Mi sono ritrovata a vivere in un’epoca in cui la scrittura raramente valica i confini dell’hobby, del tempo libero, nell’epoca in cui si sono diffusi sinonimi di compenso che suonano come “visibilità”, “contatti”, “passaparola”. Mi sono ritrovata a lavorare in un periodo in cui, nel migliore dei casi, per un pezzo di 8.000 battute sarò retribuita con 30 euro lordi (vale a dire 24 euro che arrivano sul conto corrente dopo 90 giorni). Di tutto questo, ne sono ben consapevole, si parla da anni. Non sono la prima a essermi svegliata e scoprire che, come si diceva in un vecchio articolo, questo non è un paese per giornalisti. Ho attraversato alti e bassi. Momenti di rigetto al solo avvicinarmi alla tastiera di un computer. Poi periodi di gloria in cui macinavo una decina di articoli a settimana. Per poco più di un mese, ho deciso di dire basta. E, quando ho iniziato a lavorare in un ristorante, e con le sole mance riuscivo a vivere degnamente (affitto escluso, ovviamente), ho sinceramente pensato di appendere penna e taccuino al chiodo. Poi ho iniziato a fare la hostess e sono passata da un’agenzia all’altra con una facilità che potrebbe, da sola, sollevare il tasso di mobilità giovanile in Europa. Sui saloni, le hostess più navigate mi presentavano ai loro datori di lavoro per nuove funzioni, lodando il mio savoir faire. Ho scoperto in pochi giorni di saper infilare i badge nelle fodere di plastica con uno stile invidiabile. Riempio i moduli alla velocità giusta, non troppo lentamente per non far annoiare il cliente, non troppo velocemente per non fargli credere di essere liquidato. Ho un sorriso che accoglie ma non invade. Un modo di fare competente ma non arrogante. Una lunga carriera potrebbe aprirsi di fronte a me.

Ma scrivere mi manca. E non è il solo atto di comporre periodi gradevoli, per quello c’è il blog. Ma è il contatto con le redazioni, il discutere del taglio di un articolo, il recarsi sul posto, il conoscere nuove persone, fare entrare in contatto il loro mondo con il mio, il momento della pubblicazione, le reazioni, il confronto. Ecco perché penso che la cosa peggiore che si possa dire a un giovane giornalista che cerca di farcela è “Se non ti pagano che scrivi a fare?”. Sul blog di un quotidiano più o meno conosciuto dove ho il piacere di scrivere, commenti di siffatta lega si sprecano. I blogger non sono pagati e vengono accusati di narcisismo. Ipocriti che vogliono combattere un sistema, ma poi fanno di tutto per sguazzarci dentro. Ecco, avete ragione. Vorrei tanto che il sistema fosse diverso, vorrei essere pagata onestamente per quello che faccio, ma non voglio tagliarmi fuori, non voglio rinunciare a farne parte. So che il massimo che una redazione possa darmi in questo momento (i 30 euro lordi di cui sopra) comunque non mi aiuteranno a pagare neanche i croccantini dei gatti. Ecco perché ho deciso di continuare. Per quel che mi riguarda, smettere di scrivere sarebbe cedere a un ricatto ancora più grave.

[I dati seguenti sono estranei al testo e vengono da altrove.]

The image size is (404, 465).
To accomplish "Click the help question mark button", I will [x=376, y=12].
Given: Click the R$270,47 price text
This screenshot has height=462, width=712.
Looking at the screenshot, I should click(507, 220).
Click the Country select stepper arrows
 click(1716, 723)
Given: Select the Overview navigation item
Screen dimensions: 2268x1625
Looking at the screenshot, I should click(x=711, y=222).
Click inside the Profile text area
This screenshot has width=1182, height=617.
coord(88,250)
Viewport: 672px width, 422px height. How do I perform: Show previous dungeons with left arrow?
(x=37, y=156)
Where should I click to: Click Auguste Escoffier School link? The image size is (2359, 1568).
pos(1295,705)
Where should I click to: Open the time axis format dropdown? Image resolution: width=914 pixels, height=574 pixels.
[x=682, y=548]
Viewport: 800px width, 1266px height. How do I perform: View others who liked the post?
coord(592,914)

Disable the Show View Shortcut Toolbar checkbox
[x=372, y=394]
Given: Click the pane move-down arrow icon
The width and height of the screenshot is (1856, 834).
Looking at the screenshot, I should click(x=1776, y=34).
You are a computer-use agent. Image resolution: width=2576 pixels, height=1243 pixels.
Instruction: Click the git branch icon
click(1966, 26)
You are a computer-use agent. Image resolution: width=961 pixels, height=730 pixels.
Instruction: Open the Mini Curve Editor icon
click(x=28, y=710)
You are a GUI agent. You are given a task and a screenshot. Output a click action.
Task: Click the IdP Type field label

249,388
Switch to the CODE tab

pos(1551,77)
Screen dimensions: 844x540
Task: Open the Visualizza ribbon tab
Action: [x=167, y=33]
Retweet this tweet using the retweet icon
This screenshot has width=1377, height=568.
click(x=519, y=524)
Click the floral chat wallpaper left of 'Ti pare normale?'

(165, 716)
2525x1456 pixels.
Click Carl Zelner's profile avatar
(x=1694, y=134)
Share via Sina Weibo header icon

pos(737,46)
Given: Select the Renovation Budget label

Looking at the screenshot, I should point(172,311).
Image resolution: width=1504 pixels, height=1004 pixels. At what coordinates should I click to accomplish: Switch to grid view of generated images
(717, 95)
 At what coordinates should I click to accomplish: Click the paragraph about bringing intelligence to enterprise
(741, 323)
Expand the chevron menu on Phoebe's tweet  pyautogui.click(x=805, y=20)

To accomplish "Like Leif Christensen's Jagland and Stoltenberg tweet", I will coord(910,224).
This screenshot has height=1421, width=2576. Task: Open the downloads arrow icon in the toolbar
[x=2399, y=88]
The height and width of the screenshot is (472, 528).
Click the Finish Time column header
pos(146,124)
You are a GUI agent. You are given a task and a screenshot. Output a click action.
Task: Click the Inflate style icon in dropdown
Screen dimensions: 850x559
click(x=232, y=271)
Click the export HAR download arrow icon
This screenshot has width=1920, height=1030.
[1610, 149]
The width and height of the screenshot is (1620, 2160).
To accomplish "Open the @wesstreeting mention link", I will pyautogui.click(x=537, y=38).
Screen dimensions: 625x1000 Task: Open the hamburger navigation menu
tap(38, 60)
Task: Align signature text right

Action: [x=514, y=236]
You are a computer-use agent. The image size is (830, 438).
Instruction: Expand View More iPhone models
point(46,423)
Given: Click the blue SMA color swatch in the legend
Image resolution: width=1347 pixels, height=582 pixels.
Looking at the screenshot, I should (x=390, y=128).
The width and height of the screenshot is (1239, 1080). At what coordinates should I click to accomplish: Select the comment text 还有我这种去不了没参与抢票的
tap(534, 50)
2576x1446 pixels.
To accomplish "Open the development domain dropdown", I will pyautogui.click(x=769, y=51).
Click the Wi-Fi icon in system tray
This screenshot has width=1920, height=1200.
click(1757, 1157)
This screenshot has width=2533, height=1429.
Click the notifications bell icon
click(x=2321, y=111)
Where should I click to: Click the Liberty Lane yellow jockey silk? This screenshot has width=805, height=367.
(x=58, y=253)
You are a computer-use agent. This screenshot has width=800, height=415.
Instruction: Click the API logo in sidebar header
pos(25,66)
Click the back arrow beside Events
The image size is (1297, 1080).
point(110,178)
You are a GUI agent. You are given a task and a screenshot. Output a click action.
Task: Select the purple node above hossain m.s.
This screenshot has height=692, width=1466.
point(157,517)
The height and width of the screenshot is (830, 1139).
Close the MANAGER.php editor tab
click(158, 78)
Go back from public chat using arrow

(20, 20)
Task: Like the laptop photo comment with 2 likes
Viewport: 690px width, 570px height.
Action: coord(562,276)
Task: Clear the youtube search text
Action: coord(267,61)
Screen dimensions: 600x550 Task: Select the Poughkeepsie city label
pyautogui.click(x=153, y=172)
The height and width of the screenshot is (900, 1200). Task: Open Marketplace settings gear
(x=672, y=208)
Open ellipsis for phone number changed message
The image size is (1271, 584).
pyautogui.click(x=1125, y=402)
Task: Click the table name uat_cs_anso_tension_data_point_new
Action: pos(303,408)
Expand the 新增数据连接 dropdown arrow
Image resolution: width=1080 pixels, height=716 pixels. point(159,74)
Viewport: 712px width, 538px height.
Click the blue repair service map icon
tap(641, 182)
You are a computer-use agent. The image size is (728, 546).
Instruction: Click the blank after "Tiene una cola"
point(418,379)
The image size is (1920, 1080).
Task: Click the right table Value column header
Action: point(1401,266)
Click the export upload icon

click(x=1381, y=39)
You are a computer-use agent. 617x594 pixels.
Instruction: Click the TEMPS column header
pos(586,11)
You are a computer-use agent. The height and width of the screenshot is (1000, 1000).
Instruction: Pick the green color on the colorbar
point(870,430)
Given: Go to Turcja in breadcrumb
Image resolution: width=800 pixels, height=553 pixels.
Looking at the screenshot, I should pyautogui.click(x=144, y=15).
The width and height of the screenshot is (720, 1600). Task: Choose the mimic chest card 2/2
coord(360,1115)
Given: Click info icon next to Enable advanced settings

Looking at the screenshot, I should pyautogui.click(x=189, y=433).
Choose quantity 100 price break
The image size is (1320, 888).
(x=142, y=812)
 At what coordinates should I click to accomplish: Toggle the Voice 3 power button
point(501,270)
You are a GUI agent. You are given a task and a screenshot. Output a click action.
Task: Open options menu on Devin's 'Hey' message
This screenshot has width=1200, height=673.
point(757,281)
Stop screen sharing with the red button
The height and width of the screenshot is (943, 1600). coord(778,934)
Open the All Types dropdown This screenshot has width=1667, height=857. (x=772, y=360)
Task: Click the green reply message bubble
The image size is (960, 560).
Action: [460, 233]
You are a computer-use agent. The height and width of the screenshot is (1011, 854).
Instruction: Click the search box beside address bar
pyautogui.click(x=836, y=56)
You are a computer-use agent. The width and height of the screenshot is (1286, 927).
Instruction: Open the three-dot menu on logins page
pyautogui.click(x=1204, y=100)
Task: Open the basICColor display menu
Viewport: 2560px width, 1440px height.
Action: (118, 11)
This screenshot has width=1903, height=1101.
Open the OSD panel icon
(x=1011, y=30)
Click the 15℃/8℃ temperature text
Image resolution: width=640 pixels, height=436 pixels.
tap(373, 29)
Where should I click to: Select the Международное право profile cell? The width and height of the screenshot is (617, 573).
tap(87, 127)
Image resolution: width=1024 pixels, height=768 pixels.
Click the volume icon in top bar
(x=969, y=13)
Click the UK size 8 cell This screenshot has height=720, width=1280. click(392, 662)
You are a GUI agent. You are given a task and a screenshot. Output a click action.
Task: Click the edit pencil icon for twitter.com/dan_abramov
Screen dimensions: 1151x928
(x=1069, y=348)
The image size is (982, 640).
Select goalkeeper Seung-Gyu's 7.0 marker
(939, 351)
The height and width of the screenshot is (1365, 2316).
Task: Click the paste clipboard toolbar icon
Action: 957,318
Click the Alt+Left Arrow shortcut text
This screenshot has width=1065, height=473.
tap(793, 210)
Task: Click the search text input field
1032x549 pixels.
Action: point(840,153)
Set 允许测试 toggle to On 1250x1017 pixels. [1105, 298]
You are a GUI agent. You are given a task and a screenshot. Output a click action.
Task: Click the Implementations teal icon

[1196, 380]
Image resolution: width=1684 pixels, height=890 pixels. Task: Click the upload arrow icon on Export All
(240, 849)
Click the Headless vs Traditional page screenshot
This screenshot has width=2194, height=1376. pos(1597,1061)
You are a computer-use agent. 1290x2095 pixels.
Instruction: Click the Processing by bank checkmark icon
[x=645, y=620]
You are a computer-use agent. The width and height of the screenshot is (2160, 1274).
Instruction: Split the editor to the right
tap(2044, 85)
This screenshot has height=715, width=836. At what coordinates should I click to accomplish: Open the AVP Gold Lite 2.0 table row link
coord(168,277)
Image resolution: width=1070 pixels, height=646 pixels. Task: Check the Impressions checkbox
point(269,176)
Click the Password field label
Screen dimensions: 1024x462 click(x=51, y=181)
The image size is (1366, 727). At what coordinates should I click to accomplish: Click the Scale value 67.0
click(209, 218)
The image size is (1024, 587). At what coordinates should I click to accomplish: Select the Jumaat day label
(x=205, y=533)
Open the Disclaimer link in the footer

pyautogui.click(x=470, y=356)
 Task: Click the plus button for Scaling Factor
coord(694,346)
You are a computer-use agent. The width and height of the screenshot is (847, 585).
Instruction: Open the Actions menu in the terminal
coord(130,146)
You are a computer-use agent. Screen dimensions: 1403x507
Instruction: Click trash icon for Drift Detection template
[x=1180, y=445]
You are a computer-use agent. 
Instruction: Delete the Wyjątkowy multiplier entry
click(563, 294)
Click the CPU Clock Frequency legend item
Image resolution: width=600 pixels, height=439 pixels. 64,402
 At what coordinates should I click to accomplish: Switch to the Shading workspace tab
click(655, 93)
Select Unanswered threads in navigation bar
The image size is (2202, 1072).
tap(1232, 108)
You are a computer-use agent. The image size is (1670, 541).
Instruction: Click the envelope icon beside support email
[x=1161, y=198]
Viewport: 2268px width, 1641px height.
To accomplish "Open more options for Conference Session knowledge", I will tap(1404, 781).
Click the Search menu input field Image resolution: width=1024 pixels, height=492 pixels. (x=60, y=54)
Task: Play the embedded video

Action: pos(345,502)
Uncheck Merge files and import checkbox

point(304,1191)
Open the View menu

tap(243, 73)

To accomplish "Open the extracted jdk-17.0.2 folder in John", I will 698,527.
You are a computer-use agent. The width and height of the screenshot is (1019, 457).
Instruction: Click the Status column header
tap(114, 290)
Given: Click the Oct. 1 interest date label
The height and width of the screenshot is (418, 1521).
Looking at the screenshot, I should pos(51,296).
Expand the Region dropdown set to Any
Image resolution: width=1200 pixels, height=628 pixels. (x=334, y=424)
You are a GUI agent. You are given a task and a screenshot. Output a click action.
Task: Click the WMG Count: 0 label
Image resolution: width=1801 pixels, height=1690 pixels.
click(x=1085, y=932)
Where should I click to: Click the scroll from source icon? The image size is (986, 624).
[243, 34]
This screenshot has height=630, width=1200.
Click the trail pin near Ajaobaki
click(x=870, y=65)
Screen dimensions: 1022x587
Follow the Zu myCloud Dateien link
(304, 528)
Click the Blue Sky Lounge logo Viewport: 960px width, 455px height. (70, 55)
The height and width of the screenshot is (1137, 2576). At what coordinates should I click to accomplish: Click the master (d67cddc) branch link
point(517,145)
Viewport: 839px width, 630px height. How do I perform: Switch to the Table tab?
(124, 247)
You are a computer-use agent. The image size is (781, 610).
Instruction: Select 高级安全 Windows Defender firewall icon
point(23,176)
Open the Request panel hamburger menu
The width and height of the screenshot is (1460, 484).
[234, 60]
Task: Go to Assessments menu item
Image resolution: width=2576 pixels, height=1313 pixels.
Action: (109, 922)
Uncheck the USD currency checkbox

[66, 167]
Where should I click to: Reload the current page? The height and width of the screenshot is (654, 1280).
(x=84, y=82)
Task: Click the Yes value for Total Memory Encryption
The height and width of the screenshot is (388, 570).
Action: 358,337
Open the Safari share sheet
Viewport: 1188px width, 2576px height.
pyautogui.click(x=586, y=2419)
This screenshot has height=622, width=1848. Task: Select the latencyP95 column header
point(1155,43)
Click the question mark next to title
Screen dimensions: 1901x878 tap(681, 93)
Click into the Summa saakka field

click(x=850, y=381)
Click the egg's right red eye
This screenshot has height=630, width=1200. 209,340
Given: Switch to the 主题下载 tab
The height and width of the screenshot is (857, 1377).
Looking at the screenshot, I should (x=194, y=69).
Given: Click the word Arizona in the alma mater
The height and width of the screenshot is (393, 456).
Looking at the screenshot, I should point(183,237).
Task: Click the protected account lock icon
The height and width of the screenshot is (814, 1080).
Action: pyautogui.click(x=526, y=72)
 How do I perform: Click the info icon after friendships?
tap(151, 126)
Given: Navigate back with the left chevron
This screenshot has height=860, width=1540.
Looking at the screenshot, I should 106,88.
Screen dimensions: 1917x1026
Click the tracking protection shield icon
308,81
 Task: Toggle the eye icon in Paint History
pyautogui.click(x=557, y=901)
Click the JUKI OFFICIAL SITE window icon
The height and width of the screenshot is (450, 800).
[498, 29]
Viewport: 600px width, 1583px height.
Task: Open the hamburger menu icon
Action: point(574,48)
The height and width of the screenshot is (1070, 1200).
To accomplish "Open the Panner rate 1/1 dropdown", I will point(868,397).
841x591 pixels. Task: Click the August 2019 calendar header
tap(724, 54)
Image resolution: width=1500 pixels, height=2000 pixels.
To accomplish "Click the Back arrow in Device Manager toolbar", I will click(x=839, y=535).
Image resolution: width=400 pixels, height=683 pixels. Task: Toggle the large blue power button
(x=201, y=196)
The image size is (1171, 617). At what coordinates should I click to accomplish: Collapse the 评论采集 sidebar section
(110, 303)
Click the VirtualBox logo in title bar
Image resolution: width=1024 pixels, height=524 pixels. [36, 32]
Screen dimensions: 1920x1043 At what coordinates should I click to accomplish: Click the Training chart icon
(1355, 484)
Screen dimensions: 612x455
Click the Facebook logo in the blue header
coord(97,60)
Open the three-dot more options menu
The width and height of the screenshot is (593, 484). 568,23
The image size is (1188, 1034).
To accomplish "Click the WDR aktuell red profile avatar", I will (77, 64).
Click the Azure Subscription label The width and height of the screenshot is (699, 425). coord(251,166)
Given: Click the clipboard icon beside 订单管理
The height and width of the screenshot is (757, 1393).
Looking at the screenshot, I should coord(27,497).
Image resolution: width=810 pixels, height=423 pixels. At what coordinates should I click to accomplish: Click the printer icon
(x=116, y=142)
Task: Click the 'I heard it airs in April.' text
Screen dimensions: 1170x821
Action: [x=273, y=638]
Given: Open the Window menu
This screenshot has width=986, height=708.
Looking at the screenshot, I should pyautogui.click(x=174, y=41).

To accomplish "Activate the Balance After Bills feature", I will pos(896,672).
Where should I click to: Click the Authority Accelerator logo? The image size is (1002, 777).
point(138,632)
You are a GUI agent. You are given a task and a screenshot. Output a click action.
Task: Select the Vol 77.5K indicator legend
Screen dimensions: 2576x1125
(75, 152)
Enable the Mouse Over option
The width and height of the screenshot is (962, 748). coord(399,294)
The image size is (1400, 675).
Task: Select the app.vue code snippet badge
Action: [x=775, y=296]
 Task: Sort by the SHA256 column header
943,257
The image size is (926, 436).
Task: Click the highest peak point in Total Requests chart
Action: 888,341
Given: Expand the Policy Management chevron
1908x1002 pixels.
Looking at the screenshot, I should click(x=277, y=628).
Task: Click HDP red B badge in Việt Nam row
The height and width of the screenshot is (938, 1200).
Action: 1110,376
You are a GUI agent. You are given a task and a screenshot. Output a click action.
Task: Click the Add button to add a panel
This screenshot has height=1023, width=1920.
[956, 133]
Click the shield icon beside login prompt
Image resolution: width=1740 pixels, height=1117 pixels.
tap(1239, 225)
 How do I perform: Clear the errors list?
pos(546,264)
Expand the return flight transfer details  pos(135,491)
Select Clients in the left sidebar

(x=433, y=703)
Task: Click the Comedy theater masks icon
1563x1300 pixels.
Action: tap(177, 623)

Sylvia Plath, sui suoi diari, scriveva “Voglio scrivere perché ho bisogno di eccellere in uno dei mezzi di interpretazione della vita”. Con le dovute differenze, è un po’ come mi sento anche io. Scrivo, nella speranza che un giorno possa diventare il mio lavoro a tempo pieno. Di riuscire, prima o poi, a liberarmi dalla tirannia dei clic e del “mi raccomando, non più di 5.000 battute altrimenti i lettori on-line si rompono le palle”, dei “non essere troppo didattica” e “usa parole più facili”. Lo farò finché avrò l’energia di scrivere nei ritagli di tempo e nelle giornate libere. Quando mi stancherò, chiuderò per sempre e abbandonerò ogni velleità. Un lavoro fuori, di quelli di serie A, lo troverò sicuramente.